**Study material**
---*---

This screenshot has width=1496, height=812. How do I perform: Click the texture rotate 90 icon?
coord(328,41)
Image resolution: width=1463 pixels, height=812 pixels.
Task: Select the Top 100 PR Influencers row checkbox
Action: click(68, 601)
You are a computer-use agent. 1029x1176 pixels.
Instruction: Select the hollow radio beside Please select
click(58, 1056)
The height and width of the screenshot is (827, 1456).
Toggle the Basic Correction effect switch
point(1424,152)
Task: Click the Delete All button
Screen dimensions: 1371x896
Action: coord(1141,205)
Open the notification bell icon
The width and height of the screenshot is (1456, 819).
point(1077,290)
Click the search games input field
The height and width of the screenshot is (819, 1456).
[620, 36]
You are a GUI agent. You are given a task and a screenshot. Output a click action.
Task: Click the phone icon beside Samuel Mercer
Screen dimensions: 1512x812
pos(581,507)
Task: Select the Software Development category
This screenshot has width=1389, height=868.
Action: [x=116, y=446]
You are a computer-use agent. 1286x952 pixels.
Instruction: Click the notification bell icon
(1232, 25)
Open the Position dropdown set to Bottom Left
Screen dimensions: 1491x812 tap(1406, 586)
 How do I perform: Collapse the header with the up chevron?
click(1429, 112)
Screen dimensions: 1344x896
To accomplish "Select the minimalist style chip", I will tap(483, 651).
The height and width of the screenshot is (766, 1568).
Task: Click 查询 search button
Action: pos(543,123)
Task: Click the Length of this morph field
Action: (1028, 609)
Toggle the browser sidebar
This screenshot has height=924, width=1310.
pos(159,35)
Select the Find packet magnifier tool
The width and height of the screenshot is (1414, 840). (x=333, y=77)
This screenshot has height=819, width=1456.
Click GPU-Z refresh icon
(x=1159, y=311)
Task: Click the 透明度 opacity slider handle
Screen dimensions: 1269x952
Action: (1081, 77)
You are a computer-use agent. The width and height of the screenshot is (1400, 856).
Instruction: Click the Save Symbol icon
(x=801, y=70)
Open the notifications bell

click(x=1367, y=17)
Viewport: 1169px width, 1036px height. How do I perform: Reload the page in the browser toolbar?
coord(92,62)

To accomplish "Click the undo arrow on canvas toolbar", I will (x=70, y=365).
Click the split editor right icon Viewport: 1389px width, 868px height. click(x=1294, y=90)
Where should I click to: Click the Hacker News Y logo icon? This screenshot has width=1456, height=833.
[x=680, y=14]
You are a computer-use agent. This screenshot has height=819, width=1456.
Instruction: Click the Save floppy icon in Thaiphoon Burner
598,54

---*---

**Exercise**
Repeat all of the records verbatim, leaving nothing out.

**Answer to this exercise**
This screenshot has width=1496, height=812. How do I perform: Click the texture rotate 90 icon?
coord(328,41)
Image resolution: width=1463 pixels, height=812 pixels.
Task: Select the Top 100 PR Influencers row checkbox
Action: click(68, 601)
You are a computer-use agent. 1029x1176 pixels.
Instruction: Select the hollow radio beside Please select
click(58, 1056)
The height and width of the screenshot is (827, 1456).
Toggle the Basic Correction effect switch
point(1424,152)
Task: Click the Delete All button
Screen dimensions: 1371x896
Action: coord(1141,205)
Open the notification bell icon
The width and height of the screenshot is (1456, 819).
point(1077,290)
Click the search games input field
The height and width of the screenshot is (819, 1456).
[620, 36]
You are a GUI agent. You are given a task and a screenshot. Output a click action.
Task: Click the phone icon beside Samuel Mercer
Screen dimensions: 1512x812
pos(581,507)
Task: Select the Software Development category
This screenshot has width=1389, height=868.
Action: [x=116, y=446]
You are a computer-use agent. 1286x952 pixels.
Instruction: Click the notification bell icon
(1232, 25)
Open the Position dropdown set to Bottom Left
Screen dimensions: 1491x812 tap(1406, 586)
 How do I perform: Collapse the header with the up chevron?
click(1429, 112)
Screen dimensions: 1344x896
To accomplish "Select the minimalist style chip", I will tap(483, 651).
The height and width of the screenshot is (766, 1568).
Task: Click 查询 search button
Action: pos(543,123)
Task: Click the Length of this morph field
Action: (1028, 609)
Toggle the browser sidebar
This screenshot has height=924, width=1310.
pos(159,35)
Select the Find packet magnifier tool
The width and height of the screenshot is (1414, 840). (x=333, y=77)
This screenshot has height=819, width=1456.
Click GPU-Z refresh icon
(x=1159, y=311)
Task: Click the 透明度 opacity slider handle
Screen dimensions: 1269x952
Action: (1081, 77)
You are a computer-use agent. The width and height of the screenshot is (1400, 856).
Instruction: Click the Save Symbol icon
(x=801, y=70)
Open the notifications bell

click(x=1367, y=17)
Viewport: 1169px width, 1036px height. How do I perform: Reload the page in the browser toolbar?
coord(92,62)

To accomplish "Click the undo arrow on canvas toolbar", I will (x=70, y=365).
Click the split editor right icon Viewport: 1389px width, 868px height. click(x=1294, y=90)
Where should I click to: Click the Hacker News Y logo icon? This screenshot has width=1456, height=833.
[x=680, y=14]
You are a computer-use agent. This screenshot has height=819, width=1456.
Instruction: Click the Save floppy icon in Thaiphoon Burner
598,54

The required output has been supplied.